RECORDS SUPPLIED —
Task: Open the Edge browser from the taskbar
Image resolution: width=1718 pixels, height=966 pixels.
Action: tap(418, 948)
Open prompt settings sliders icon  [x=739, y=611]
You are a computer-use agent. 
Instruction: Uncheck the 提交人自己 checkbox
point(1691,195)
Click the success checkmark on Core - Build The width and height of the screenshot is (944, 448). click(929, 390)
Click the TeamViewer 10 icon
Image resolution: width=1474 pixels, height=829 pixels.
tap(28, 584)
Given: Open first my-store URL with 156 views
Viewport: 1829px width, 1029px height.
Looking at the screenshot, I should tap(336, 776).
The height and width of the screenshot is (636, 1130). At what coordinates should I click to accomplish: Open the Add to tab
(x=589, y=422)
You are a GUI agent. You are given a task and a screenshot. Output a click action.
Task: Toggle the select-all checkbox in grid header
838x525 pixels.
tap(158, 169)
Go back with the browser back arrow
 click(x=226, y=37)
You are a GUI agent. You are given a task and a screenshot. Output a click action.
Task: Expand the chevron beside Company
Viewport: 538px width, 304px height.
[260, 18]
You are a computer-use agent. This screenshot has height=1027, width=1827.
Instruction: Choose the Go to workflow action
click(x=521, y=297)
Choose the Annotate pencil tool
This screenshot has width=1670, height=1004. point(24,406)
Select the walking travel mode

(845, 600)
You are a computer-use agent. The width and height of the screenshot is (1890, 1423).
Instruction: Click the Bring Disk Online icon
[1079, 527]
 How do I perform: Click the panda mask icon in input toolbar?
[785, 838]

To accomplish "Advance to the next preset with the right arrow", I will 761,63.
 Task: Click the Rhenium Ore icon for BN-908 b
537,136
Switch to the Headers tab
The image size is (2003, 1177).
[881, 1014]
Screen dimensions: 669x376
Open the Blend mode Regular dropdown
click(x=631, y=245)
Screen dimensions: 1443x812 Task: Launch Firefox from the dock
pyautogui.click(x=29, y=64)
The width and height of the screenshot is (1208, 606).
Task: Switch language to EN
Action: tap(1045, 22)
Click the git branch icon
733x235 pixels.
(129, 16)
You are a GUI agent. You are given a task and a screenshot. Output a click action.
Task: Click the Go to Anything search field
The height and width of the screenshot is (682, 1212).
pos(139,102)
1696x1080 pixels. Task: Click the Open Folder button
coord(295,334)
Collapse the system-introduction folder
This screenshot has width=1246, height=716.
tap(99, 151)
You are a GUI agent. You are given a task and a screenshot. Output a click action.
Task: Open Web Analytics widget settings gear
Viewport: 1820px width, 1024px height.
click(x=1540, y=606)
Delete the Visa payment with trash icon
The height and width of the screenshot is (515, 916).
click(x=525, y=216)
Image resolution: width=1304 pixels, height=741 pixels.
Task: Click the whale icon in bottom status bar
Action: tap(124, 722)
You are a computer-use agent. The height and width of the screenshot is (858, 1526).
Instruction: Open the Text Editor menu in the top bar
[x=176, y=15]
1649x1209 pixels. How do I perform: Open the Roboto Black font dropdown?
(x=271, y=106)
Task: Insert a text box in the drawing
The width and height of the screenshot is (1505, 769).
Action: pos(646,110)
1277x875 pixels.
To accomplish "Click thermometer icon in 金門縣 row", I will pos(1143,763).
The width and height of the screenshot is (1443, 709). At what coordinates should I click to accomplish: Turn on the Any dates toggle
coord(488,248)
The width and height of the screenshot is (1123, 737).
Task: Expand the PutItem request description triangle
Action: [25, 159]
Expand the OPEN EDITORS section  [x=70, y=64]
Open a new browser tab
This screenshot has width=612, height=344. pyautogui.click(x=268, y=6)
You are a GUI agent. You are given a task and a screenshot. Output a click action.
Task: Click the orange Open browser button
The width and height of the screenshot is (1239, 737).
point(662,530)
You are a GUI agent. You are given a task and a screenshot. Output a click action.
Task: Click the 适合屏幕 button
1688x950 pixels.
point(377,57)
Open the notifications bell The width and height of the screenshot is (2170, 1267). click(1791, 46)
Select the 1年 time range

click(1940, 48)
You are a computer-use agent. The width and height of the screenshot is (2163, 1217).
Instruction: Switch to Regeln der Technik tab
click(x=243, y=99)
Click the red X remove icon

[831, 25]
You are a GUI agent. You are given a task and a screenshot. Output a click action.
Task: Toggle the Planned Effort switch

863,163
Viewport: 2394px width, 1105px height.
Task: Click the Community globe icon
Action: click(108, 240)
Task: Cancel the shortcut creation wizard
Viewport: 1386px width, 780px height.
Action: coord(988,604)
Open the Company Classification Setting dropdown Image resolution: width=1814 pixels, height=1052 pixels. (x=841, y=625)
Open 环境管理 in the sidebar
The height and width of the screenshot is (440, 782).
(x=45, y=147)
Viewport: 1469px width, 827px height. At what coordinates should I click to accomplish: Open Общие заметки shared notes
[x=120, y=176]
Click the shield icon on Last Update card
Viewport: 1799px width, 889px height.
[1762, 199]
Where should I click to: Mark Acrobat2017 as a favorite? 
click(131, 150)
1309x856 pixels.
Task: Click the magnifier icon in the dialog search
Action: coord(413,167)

HOW TO COMPLETE THIS TASK — Line by line, transcribe the data exactly.

OUTPUT FOR THIS TASK —
Task: Open the Edge browser from the taskbar
Image resolution: width=1718 pixels, height=966 pixels.
Action: tap(418, 948)
Open prompt settings sliders icon  [x=739, y=611]
You are a computer-use agent. 
Instruction: Uncheck the 提交人自己 checkbox
point(1691,195)
Click the success checkmark on Core - Build The width and height of the screenshot is (944, 448). click(929, 390)
Click the TeamViewer 10 icon
Image resolution: width=1474 pixels, height=829 pixels.
tap(28, 584)
Given: Open first my-store URL with 156 views
Viewport: 1829px width, 1029px height.
Looking at the screenshot, I should tap(336, 776).
The height and width of the screenshot is (636, 1130). At what coordinates should I click to accomplish: Open the Add to tab
(x=589, y=422)
You are a GUI agent. You are given a task and a screenshot. Output a click action.
Task: Toggle the select-all checkbox in grid header
838x525 pixels.
tap(158, 169)
Go back with the browser back arrow
 click(x=226, y=37)
You are a GUI agent. You are given a task and a screenshot. Output a click action.
Task: Expand the chevron beside Company
Viewport: 538px width, 304px height.
[260, 18]
You are a computer-use agent. This screenshot has height=1027, width=1827.
Instruction: Choose the Go to workflow action
click(x=521, y=297)
Choose the Annotate pencil tool
This screenshot has width=1670, height=1004. point(24,406)
Select the walking travel mode

(845, 600)
You are a computer-use agent. The width and height of the screenshot is (1890, 1423).
Instruction: Click the Bring Disk Online icon
[1079, 527]
 How do I perform: Click the panda mask icon in input toolbar?
[785, 838]

To accomplish "Advance to the next preset with the right arrow", I will 761,63.
 Task: Click the Rhenium Ore icon for BN-908 b
537,136
Switch to the Headers tab
The image size is (2003, 1177).
[881, 1014]
Screen dimensions: 669x376
Open the Blend mode Regular dropdown
click(x=631, y=245)
Screen dimensions: 1443x812 Task: Launch Firefox from the dock
pyautogui.click(x=29, y=64)
The width and height of the screenshot is (1208, 606).
Task: Switch language to EN
Action: tap(1045, 22)
Click the git branch icon
733x235 pixels.
(129, 16)
You are a GUI agent. You are given a task and a screenshot. Output a click action.
Task: Click the Go to Anything search field
The height and width of the screenshot is (682, 1212).
pos(139,102)
1696x1080 pixels. Task: Click the Open Folder button
coord(295,334)
Collapse the system-introduction folder
This screenshot has width=1246, height=716.
tap(99, 151)
You are a GUI agent. You are given a task and a screenshot. Output a click action.
Task: Open Web Analytics widget settings gear
Viewport: 1820px width, 1024px height.
click(x=1540, y=606)
Delete the Visa payment with trash icon
The height and width of the screenshot is (515, 916).
click(x=525, y=216)
Image resolution: width=1304 pixels, height=741 pixels.
Task: Click the whale icon in bottom status bar
Action: tap(124, 722)
You are a computer-use agent. The height and width of the screenshot is (858, 1526).
Instruction: Open the Text Editor menu in the top bar
[x=176, y=15]
1649x1209 pixels. How do I perform: Open the Roboto Black font dropdown?
(x=271, y=106)
Task: Insert a text box in the drawing
The width and height of the screenshot is (1505, 769).
Action: pos(646,110)
1277x875 pixels.
To accomplish "Click thermometer icon in 金門縣 row", I will pos(1143,763).
The width and height of the screenshot is (1443, 709). At what coordinates should I click to accomplish: Turn on the Any dates toggle
coord(488,248)
The width and height of the screenshot is (1123, 737).
Task: Expand the PutItem request description triangle
Action: [25, 159]
Expand the OPEN EDITORS section  [x=70, y=64]
Open a new browser tab
This screenshot has width=612, height=344. pyautogui.click(x=268, y=6)
You are a GUI agent. You are given a task and a screenshot. Output a click action.
Task: Click the orange Open browser button
The width and height of the screenshot is (1239, 737).
point(662,530)
You are a GUI agent. You are given a task and a screenshot. Output a click action.
Task: Click the 适合屏幕 button
1688x950 pixels.
point(377,57)
Open the notifications bell The width and height of the screenshot is (2170, 1267). click(1791, 46)
Select the 1年 time range

click(1940, 48)
You are a computer-use agent. The width and height of the screenshot is (2163, 1217).
Instruction: Switch to Regeln der Technik tab
click(x=243, y=99)
Click the red X remove icon

[831, 25]
You are a GUI agent. You are given a task and a screenshot. Output a click action.
Task: Toggle the Planned Effort switch

863,163
Viewport: 2394px width, 1105px height.
Task: Click the Community globe icon
Action: click(108, 240)
Task: Cancel the shortcut creation wizard
Viewport: 1386px width, 780px height.
Action: coord(988,604)
Open the Company Classification Setting dropdown Image resolution: width=1814 pixels, height=1052 pixels. (x=841, y=625)
Open 环境管理 in the sidebar
The height and width of the screenshot is (440, 782).
(x=45, y=147)
Viewport: 1469px width, 827px height. At what coordinates should I click to accomplish: Open Общие заметки shared notes
[x=120, y=176]
Click the shield icon on Last Update card
Viewport: 1799px width, 889px height.
[1762, 199]
Where should I click to: Mark Acrobat2017 as a favorite? 
click(131, 150)
1309x856 pixels.
Task: Click the magnifier icon in the dialog search
Action: coord(413,167)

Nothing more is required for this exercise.